Battelle Pacific Northwest Division, Richland, WA 99352, USA.
Toxicol Appl Pharmacol. 2011 Feb 1;250(3):229-44. doi: 10.1016/j.taap.2010.10.011. Epub 2010 Nov 11.
A previously developed PBPK model for ethylene glycol and glycolic acid was extended to include glyoxylic acid, oxalic acid, and the precipitation of calcium oxalate that is associated with kidney toxicity in rats and humans. The development and evaluation of the PBPK model was based upon previously published pharmacokinetic studies coupled with measured blood and tissue partition coefficients and rates of in vitro metabolism of glyoxylic acid to oxalic acid, glycine and other metabolites using primary hepatocytes isolated from male Wistar rats and humans. Precipitation of oxalic acid with calcium in the kidneys was assumed to occur only at concentrations exceeding the thermodynamic solubility product for calcium oxalate. This solubility product can be affected by local concentrations of calcium and other ions that are expressed in the model using an ion activity product estimated from toxicity studies such that calcium oxalate precipitation would be minimal at dietary exposures below the NOAEL for kidney toxicity in the sensitive male Wistar rat. The resulting integrated PBPK predicts that bolus oral or dietary exposures to ethylene glycol would result in typically 1.4-1.6-fold higher peak oxalate levels and 1.6-2-fold higher AUC's for calcium oxalate in kidneys of humans as compared with comparably exposed male Wistar rats over a dose range of 1-1000 mg/kg. The converse (male Wistar rats predicted to have greater oxalate levels in the kidneys than humans) was found for inhalation exposures although no accumulation of calcium oxalate is predicted to occur until exposures are well in excess of the theoretical saturated vapor concentration of 200mg/m(3). While the current model is capable of such cross-species, dose, and route-of-exposure comparisons, it also highlights several areas of potential research that will improve confidence in such predictions, especially at low doses relevant for most human exposures.

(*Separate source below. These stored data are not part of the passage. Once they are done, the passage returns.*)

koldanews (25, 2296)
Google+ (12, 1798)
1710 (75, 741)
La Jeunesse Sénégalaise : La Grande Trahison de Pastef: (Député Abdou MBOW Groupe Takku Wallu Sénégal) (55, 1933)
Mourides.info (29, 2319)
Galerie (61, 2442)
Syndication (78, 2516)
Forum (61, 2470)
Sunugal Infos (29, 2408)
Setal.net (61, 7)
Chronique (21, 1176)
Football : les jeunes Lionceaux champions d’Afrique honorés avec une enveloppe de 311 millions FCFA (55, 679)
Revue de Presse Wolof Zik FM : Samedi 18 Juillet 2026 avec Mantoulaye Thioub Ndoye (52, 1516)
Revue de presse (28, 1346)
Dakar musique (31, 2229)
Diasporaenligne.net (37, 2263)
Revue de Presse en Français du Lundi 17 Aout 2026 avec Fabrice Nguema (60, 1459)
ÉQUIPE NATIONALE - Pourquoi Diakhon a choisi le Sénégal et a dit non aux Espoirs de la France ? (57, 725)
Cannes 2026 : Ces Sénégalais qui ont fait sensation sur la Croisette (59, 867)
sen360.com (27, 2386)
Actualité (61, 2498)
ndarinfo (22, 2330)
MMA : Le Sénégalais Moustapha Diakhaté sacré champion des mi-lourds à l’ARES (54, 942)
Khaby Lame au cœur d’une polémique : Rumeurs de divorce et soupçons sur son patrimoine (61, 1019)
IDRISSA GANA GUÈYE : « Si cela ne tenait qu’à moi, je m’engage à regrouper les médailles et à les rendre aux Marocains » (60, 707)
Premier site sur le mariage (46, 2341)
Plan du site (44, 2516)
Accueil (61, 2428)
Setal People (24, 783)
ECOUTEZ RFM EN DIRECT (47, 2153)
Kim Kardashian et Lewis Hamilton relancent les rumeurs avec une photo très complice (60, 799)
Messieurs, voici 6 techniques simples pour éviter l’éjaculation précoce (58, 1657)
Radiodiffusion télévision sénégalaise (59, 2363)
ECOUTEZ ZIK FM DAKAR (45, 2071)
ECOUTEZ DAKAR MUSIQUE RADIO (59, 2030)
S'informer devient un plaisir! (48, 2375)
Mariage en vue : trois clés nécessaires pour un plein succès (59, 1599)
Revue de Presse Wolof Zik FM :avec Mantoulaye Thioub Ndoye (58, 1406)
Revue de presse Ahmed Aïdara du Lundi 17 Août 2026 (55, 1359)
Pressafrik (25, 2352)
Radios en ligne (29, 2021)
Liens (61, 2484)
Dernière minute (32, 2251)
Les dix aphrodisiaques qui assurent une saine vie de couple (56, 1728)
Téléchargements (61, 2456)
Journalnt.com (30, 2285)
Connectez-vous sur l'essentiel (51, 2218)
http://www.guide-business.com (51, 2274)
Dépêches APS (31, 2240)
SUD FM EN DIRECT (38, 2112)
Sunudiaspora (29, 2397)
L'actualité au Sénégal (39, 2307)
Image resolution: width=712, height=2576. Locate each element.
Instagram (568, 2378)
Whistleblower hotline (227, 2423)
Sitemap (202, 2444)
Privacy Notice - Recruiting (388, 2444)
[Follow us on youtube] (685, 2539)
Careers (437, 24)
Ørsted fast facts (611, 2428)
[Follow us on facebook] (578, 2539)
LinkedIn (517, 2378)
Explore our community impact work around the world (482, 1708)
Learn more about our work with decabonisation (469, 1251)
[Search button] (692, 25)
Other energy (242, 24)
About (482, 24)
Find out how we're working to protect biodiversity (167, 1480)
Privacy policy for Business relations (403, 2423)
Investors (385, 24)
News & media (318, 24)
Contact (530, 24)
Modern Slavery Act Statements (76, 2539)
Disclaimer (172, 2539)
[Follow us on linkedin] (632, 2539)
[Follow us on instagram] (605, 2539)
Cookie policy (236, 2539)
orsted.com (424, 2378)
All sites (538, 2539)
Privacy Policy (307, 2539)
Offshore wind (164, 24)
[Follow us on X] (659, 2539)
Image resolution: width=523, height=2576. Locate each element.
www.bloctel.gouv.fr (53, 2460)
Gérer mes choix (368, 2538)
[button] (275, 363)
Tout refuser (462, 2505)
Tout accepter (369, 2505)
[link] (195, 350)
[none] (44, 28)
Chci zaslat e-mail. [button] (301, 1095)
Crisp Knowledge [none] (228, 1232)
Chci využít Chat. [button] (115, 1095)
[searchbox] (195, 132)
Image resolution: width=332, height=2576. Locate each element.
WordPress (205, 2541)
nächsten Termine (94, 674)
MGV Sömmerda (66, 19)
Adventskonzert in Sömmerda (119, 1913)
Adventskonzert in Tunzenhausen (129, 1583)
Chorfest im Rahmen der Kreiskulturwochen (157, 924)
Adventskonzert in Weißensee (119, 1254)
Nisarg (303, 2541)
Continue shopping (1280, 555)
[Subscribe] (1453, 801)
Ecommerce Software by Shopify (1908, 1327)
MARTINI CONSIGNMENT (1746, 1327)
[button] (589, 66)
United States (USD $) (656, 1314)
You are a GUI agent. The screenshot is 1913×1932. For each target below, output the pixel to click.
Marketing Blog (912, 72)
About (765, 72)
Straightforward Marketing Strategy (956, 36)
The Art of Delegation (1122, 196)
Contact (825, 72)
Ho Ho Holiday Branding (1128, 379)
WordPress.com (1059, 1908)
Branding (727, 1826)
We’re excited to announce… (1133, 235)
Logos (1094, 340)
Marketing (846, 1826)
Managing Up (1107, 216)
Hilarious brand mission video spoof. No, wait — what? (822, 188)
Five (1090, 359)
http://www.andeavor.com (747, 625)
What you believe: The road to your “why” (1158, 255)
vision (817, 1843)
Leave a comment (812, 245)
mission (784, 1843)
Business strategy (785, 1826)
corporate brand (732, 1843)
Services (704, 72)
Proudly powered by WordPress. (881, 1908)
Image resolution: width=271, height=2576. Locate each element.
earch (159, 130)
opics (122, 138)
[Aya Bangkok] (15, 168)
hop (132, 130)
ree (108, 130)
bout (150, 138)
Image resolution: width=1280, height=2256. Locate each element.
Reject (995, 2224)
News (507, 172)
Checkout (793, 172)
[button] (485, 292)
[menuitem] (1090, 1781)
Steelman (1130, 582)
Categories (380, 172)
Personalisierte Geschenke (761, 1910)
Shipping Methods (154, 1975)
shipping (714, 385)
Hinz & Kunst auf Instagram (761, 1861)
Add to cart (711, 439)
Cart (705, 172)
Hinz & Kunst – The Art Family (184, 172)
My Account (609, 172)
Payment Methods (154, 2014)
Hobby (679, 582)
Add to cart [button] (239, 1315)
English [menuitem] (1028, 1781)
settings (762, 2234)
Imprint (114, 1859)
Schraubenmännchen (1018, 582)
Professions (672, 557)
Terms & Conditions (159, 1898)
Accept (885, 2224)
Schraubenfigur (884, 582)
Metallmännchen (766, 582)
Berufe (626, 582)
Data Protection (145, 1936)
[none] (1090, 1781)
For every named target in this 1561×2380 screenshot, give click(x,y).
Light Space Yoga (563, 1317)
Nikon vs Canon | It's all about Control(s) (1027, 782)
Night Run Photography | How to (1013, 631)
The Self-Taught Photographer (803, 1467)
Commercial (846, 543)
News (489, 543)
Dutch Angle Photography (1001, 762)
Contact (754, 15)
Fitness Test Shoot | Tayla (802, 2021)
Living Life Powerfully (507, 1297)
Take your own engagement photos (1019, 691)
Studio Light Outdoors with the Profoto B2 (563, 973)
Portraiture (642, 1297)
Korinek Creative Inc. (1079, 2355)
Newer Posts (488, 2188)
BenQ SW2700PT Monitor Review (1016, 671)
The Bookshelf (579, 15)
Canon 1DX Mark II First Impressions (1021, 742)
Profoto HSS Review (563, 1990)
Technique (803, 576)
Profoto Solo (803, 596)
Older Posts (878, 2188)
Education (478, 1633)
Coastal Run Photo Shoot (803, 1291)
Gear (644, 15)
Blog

先前开发的用于乙二醇和甘醇酸的 PBPK 模型现已扩展,以包括乙醛酸、草酸和与大鼠和人类肾毒性相关的草酸钙沉淀。PBPK 模型的开发和评估基于先前发表的药代动力学研究,以及用雄性 Wistar 大鼠和人类分离的原代肝细胞测量的血液和组织分配系数和体外代谢乙醛酸为草酸、甘氨酸和其他代谢物的速率。假设仅在肾脏中钙与草酸的浓度超过草酸钙热力学溶解度产品时才会发生草酸钙沉淀。这种溶解度产品可受局部钙浓度和其他离子的影响,这些离子在模型中用从毒性研究中估计的离子活度乘积来表示,使得在低于敏感雄性 Wistar 大鼠肾毒性的无观察不良效应水平(NOAEL)的饮食暴露下,草酸钙沉淀最小。综合 PBPK 预测,口服或饮食摄入乙二醇会导致人与雄性 Wistar 大鼠相比,峰值草酸水平高出 1.4-1.6 倍,肾脏中草酸钙 AUC 高出 1.6-2 倍,剂量范围为 1-1000mg/kg。相反,对于吸入暴露,发现(预测雄性 Wistar 大鼠的肾脏中草酸水平高于人类),但预计直到暴露远远超过 200mg/m(3)的理论饱和蒸气浓度,才会发生草酸钙的积累。虽然当前模型能够进行这种跨物种、剂量和暴露途径的比较,但它也突出了几个潜在的研究领域,这将提高对这些预测的信心,特别是在与大多数人类暴露相关的低剂量下。